Maintaining hearing: homeostasis in auditory cell function

The inner ear contains some 30,000 cochlear and vestibular sensory hair cells, the mechanoreceptors for hearing and balance respectively. Most sensorineural deafness is caused by loss of hair cell function. Hair cells may fail to develop in genetic diseases, or they may become abnormal or damaged through aging, exposure to loud noise, ototoxic substances (including some antibiotics, chemotherapy), infection, or genetic predisposition. There are limits to the extent to which hair cells can recover from damage; thus many people are permanently affected by hearing loss and balance problems due to permanent loss of hair cells. Mechanisms of homeostasis (maintenance of hair cell function) are likely important in preventing or reversing hair cell damage, but surprisingly little is known of such mechanisms or the molecular networks that confer homeostatic resilience, and how they become overwhelmed by auditory insult.
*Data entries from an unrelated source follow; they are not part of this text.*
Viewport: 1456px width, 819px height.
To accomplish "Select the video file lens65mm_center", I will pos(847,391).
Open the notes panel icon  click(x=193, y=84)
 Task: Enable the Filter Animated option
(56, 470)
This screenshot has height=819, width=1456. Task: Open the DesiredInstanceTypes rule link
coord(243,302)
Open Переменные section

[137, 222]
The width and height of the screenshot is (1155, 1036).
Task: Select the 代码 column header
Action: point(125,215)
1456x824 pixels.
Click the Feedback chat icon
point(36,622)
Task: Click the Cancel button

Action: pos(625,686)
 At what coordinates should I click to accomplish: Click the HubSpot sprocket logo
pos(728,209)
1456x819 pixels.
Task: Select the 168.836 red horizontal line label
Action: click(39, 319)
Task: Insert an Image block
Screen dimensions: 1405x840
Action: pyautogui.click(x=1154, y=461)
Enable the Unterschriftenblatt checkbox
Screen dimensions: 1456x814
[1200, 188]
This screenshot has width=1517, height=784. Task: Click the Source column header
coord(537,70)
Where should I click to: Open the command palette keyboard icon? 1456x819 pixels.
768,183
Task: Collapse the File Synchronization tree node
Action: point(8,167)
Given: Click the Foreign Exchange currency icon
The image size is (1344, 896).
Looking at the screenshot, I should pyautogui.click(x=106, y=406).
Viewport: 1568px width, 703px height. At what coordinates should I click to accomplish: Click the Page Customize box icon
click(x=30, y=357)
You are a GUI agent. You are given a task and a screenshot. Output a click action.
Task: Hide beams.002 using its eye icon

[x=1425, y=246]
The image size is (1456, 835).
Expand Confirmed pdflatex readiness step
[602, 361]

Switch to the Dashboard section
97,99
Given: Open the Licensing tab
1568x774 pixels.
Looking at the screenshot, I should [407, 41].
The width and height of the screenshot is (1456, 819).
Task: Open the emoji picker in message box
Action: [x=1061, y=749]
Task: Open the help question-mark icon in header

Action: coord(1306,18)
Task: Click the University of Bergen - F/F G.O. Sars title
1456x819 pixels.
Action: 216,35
Using the antennal ears of the fruit fly Drosophila melanogaster as a tractable model auditory organ, you will dissect the molecular network that maintains sensitive hearing throughout the fly’s life course and study how this maintenance changes during ageing. You will specifically test the hypothesis that the same molecular networks of sensory cell assembly that bring about the development of the fly’s auditory neurons (about which much is already known) also contribute to their homeostatic control. This will entail analysing the auditory function of flies with adult-specific knockdowns of candidate auditory homeostasis genes, using behavioural, biophysical, and cell imaging assays. The project is part of a larger collaboration with Dr J. Albert at the Ear Institute, UCL: it will entail close liaison with other members of the combined research teams and there will be opportunities for collaborative working visits at the Ear Institute.